# Задания
a – Как перевести на английский предложение «Сцена с регистрацией логически связана с предыдущей.» из отрывка о мультфильме?
b – Воспроизведите дословно часть отрывка о мультфильме от слов «Сцена с регистрацией логически» до слов «рыб не любят!».
c – Продолжите отрывок о мультфильме, начав сразу после его последнего предложения.

+++ Исходный отрывок +++

Как устроена эта подмена: после сцены "мы должны вернуть рыб в воду" идет сцена "началась регистрация рыб", за ней "вот увидишь, нас просто побросают в воду" и сразу потом "откуда ни возьмись появились крепкие бритоголовые парни".
Сцена с регистрацией логически связана с предыдущей. А метафорически - с последующей, где евреи обсуждают затею с Треблинкой, пардон, рыбы обсуждают, как их вернут в воду. Отсюда получается ощущение сюжетной связности. Но КАК сцена с регистрацией, особенно с "вот за это вас рыб и не любят" связана с тем, что нам сказано про мир мультфильма до нее? Да, можно сказать, что тут же главное - метафора, а внутренняя логика только обслуживает ее, и сама по себе не необходима. Но рассуждение ведь распадается! Это ведь первое сообщение рассказчика о том, что рыб не любят!

+++ Доступные данные +++

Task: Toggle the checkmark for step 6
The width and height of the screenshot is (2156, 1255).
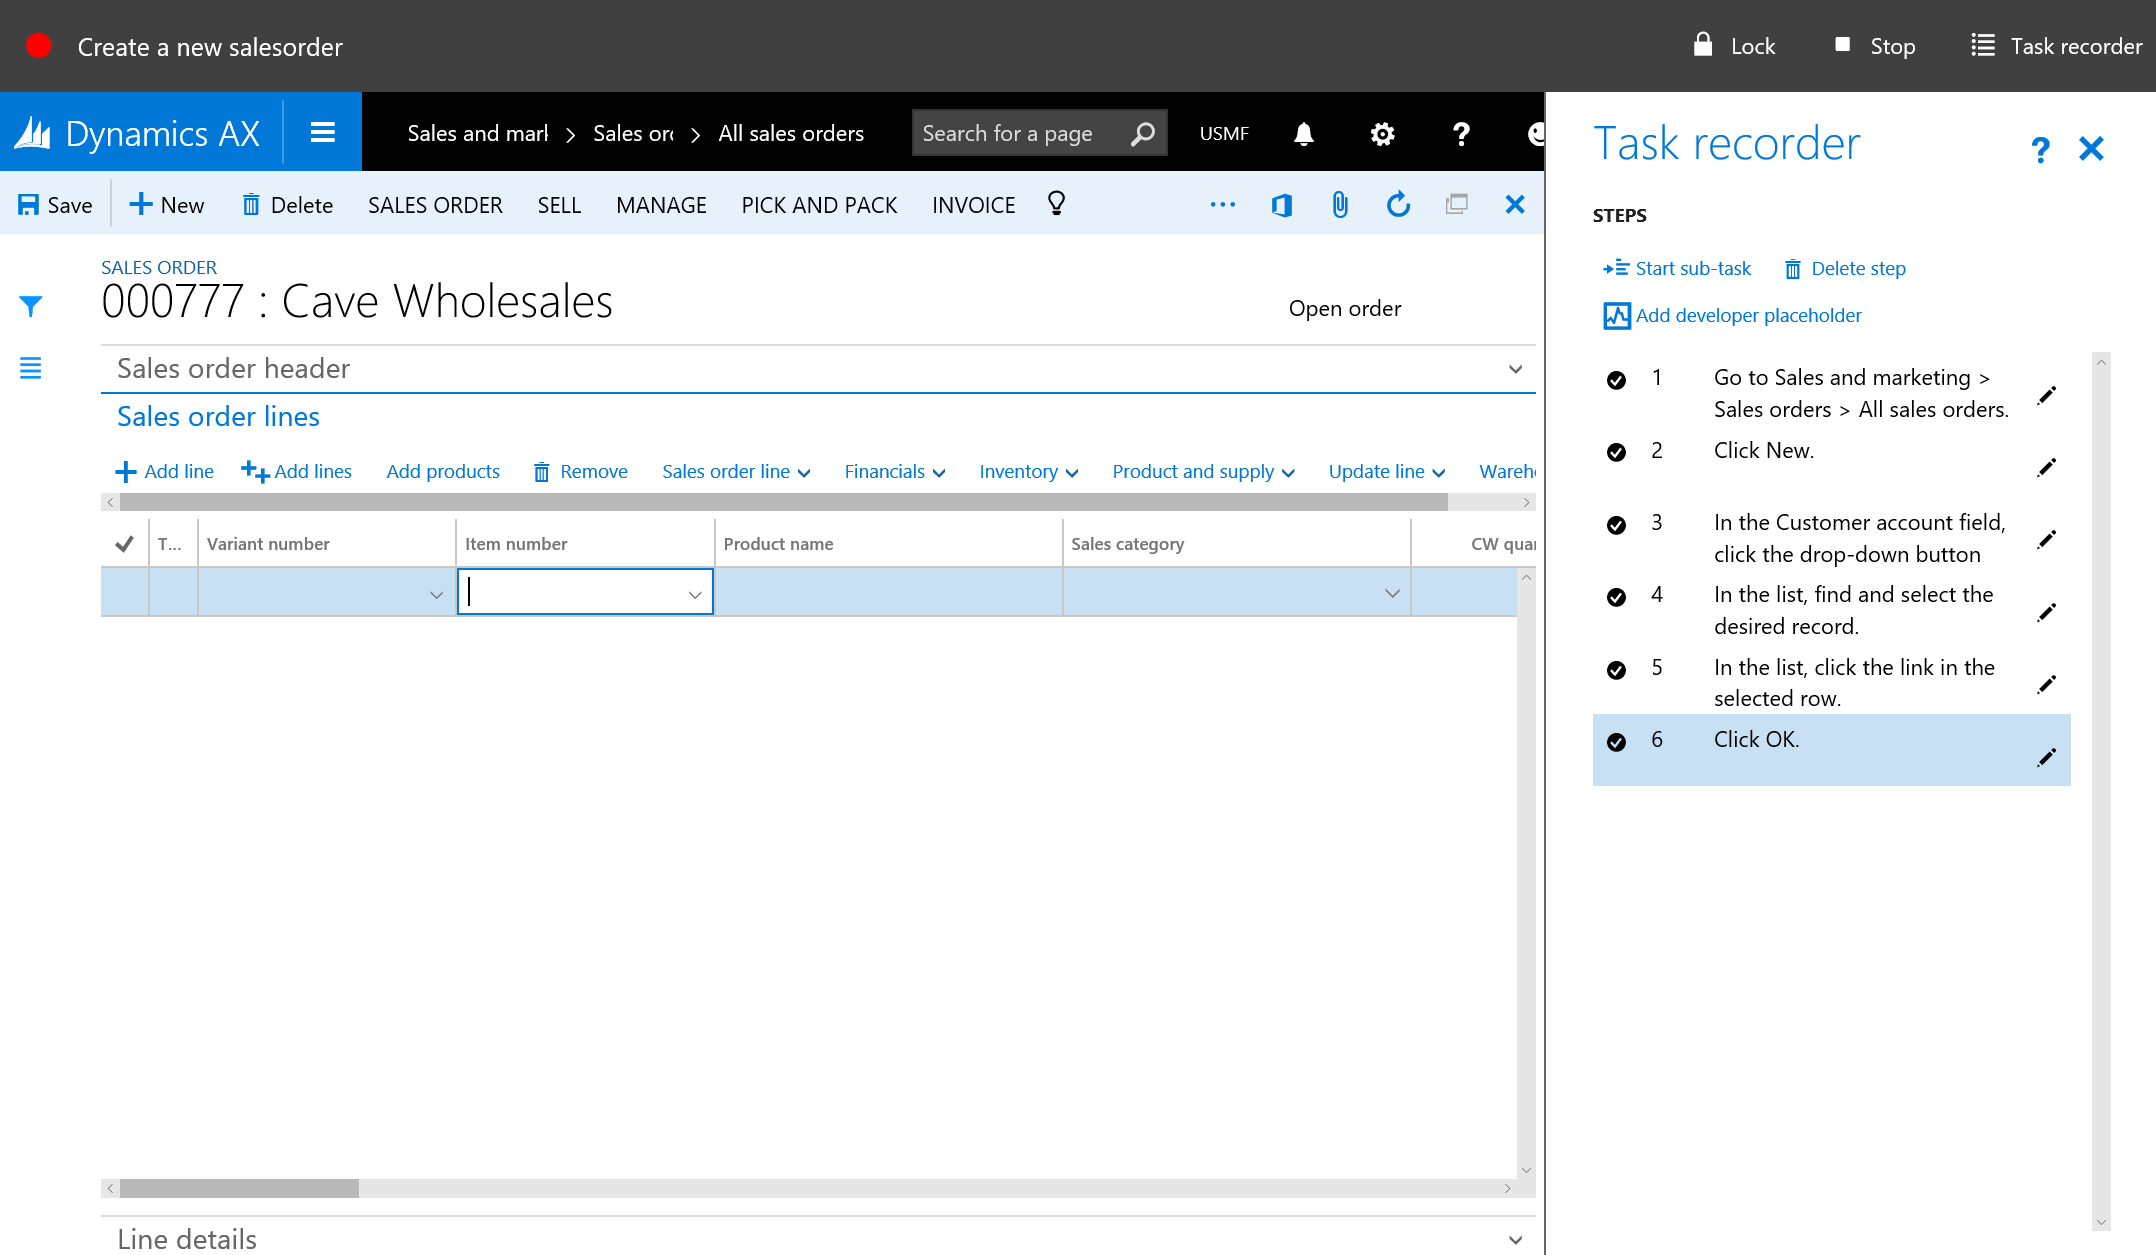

+++

# Ответы к заданиям
a – The registration scene is logically connected to the previous one.

b –
Сцена с регистрацией логически связана с предыдущей. А метафорически - с последующей, где евреи обсуждают затею с Треблинкой, пардон, рыбы обсуждают, как их вернут в воду. Отсюда получается ощущение сюжетной связности. Но КАК сцена с регистрацией, особенно с "вот за это вас рыб и не любят" связана с тем, что нам сказано про мир мультфильма до нее? Да, можно сказать, что тут же главное - метафора, а внутренняя логика только обслуживает ее, и сама по себе не необходима. Но рассуждение ведь распадается! Это ведь первое сообщение рассказчика о том, что рыб не любят!

c –
И дальше, дальше происходит вторая подмена - при общей «вразумляющей» направленности комикса (чтоб не сказать «пропагандистской», потому что, эх, язык не поворачивается назвать в нынешних реалиях продвижение чего-то хорошего «пропагандой») мы проскакиваем самое интересное и важное место. Место, которому Ремарк, скажем, уделяет пол-романа. Это место, в котором «откуда-то» берутся зигующие толпы. И я могу предположить, почему пропускает. В картине мира, из которой берется эта работа (я подчеркну - не в реальности, а в представляемой картине мира, о которой мне неизвестно, верна она или нет), такие толпы не могут взяться сами по себе. Подразумевается, что их появление срежиссировано. Их готовят и финансируют сверху, а потом выпускают в жизнь в нужный момент. Поэтому нет необходимости останавливаться на вопросах о том, откуда зигующая толпа взялась и как в зигующую толпу с лозунгами не попасть самому — взялась она "откуда надо" и в нее так просто не попадешь. А та, в которую попадешь — это хорошая, революционная толпа. И да, тут тако-ой интересный срез получается российских и украинских «общественных нарративов»… Я даже лезть не хочу. Хотя к революционно настроенной толпе еще придется вернуться.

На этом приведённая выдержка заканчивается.